The president-elect may want to build stuff, but many others are losing their taste for it.

Shares in Chesapeake Energy jumped more than a quarter Monday after announcing it would slash its 2009 and 2010 capital expenditure budget by almost 40%. Chesapeake is facing the reality of contracting energy demand and credit availability. Several of its peers, from Royal Dutch Shell to Apache Corp., have also delayed new projects until energy demand, and prices, stabilize.

Investors’ jubilant reaction to Chesapeake’s cutbacks shows how attitudes have changed rapidly. Forget earnings growth; it’s all about survival. Just as banks hoarded cash, industrial companies further down the financing chain are doing the same. Dow Chemical’s stock leapt 7.5% Monday even as it announced large cutbacks to headcount and capex, in part to protect its dividend.

In one respect, such scaling back is reassuring. With the cost of capital up, but project returns assumptions probably flat or down, the spread – or profit – has been squeezed. Growth becomes uneconomic, and capacity must be rationalized.
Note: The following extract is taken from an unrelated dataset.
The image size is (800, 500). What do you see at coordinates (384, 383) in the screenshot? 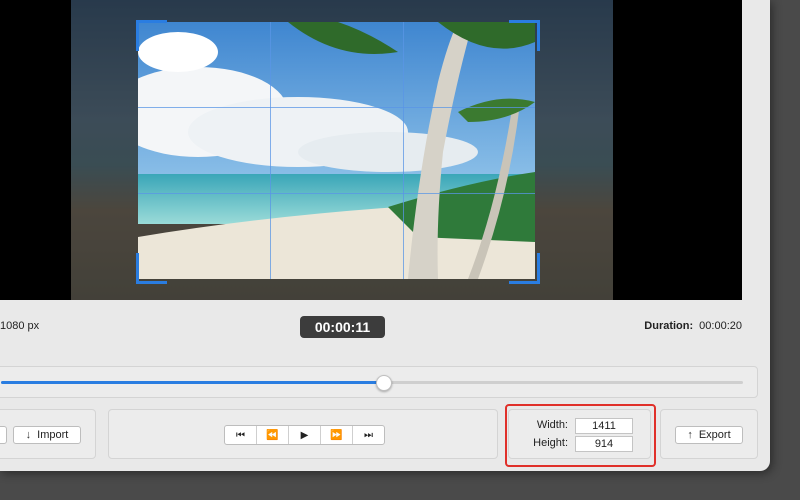
I see `timeline-scrubber` at bounding box center [384, 383].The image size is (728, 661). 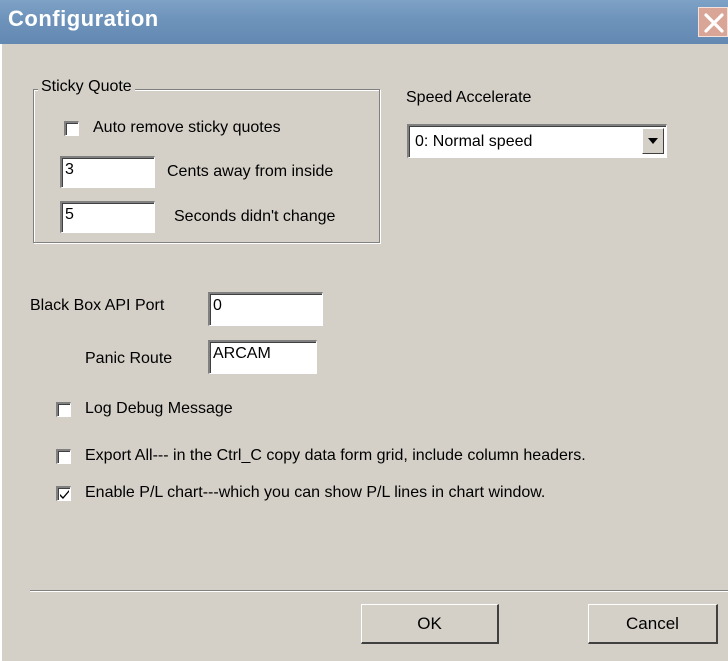 What do you see at coordinates (187, 128) in the screenshot?
I see `auto-remove-label: Auto remove sticky quotes` at bounding box center [187, 128].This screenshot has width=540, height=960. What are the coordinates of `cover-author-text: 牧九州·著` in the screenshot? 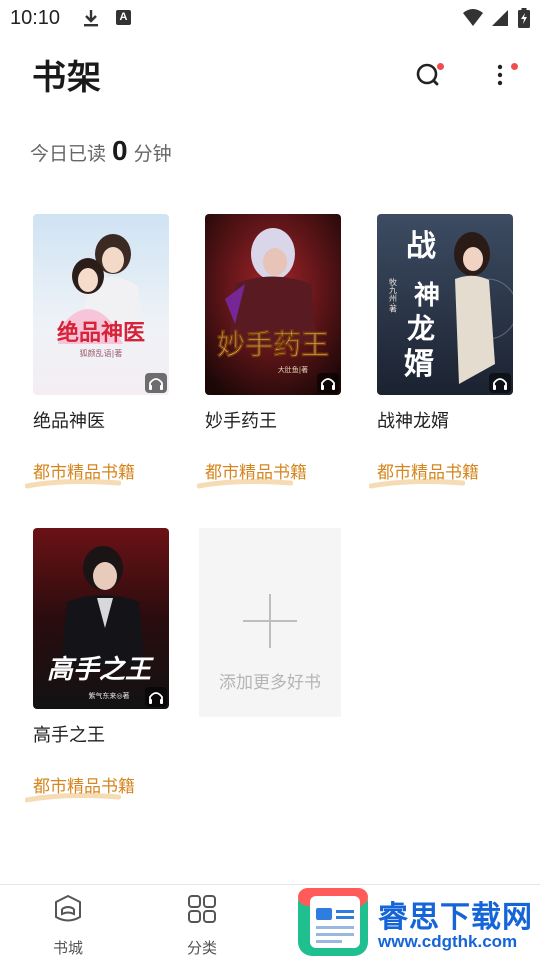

That doesn’t make it any less painful for everyone involved – or any less risky for investors. Tobias Levkovich, Citigroup’s chief U.S. equity strategist, reckons capex tends to follow credit conditions with a nine-month lag based on historical trends. The last Senior Loan Officers survey, in October, saw another big tightening in business lending, so capex cutbacks could continue well into 2009.

With regard to falling payrolls, they have a clear link to consumer spending. But they also impact capex: Why upgrade a PC that’s no longer used? Investors switching away from consumer stocks and tempted by low earnings multiples in capital goods and materials sectors should think twice.